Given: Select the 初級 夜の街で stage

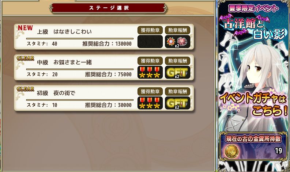Looking at the screenshot, I should click(104, 98).
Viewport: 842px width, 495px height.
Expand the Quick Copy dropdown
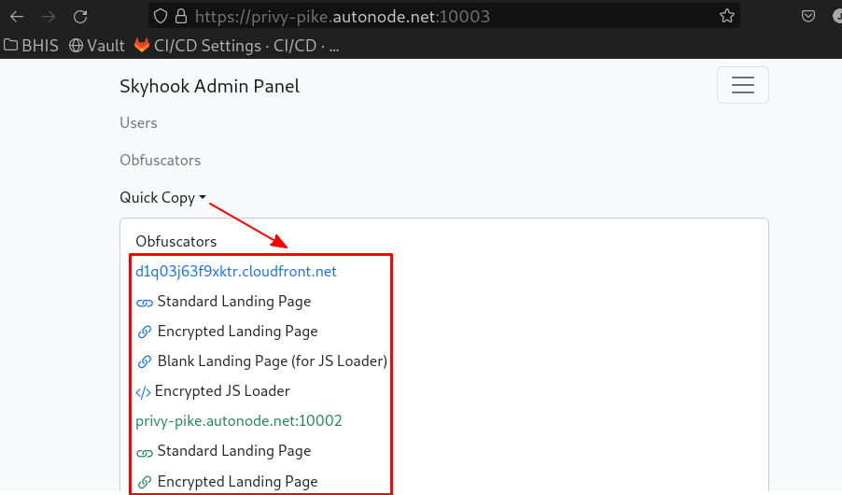pyautogui.click(x=162, y=198)
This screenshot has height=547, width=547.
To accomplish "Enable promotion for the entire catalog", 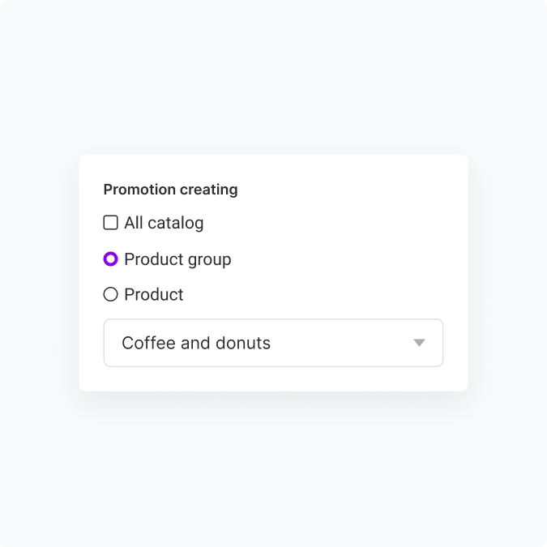I will (111, 223).
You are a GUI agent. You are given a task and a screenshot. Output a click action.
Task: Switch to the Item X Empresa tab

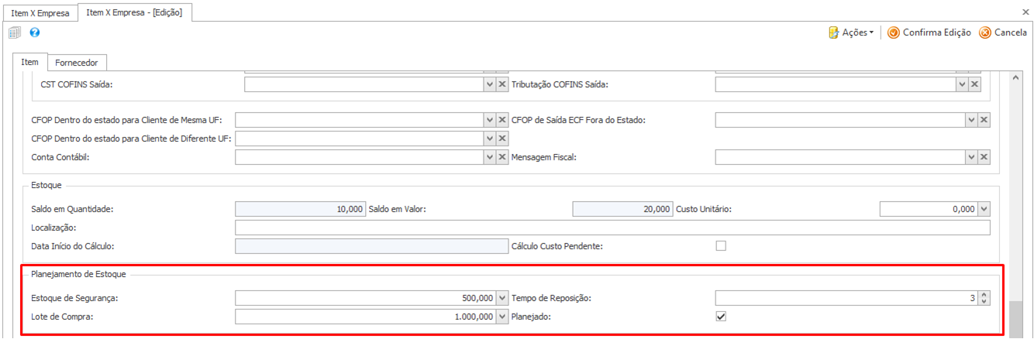tap(40, 13)
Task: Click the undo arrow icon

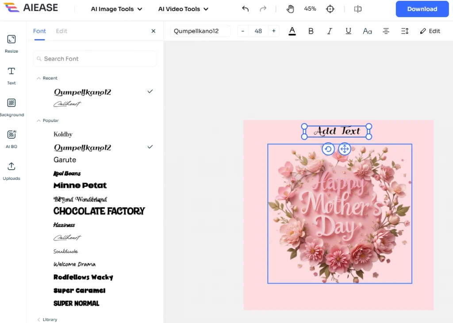Action: (x=246, y=9)
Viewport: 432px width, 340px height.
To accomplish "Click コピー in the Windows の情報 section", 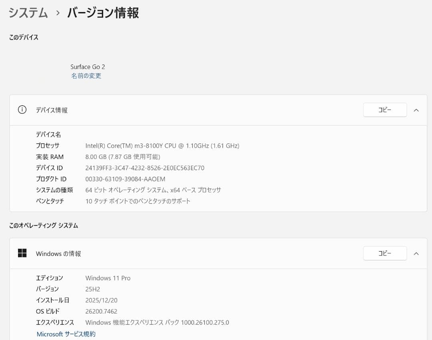I will coord(384,253).
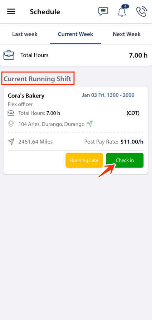This screenshot has height=320, width=152.
Task: Tap the phone call icon
Action: pos(142,11)
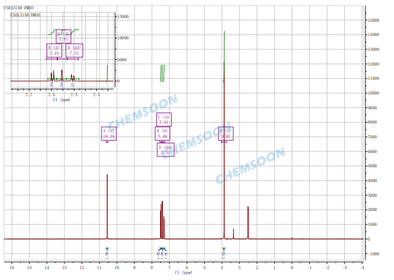Select the D (dd) 7.31 label in inset

(74, 50)
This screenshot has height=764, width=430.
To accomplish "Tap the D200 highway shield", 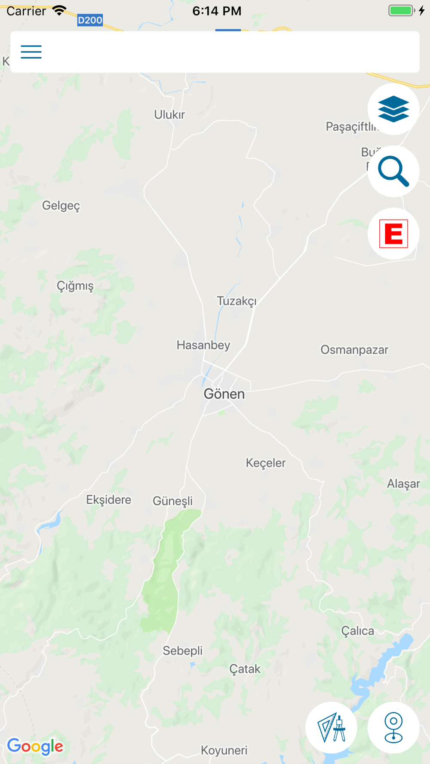I will coord(90,20).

########################################

» **PROBLEM STATEMENT**: Which lines in the data above hold the string "Viewport"? Return each of them.

» **YOUR RESPONSE**:
Viewport: 842px width, 495px height.
Viewport: 432px width, 340px height.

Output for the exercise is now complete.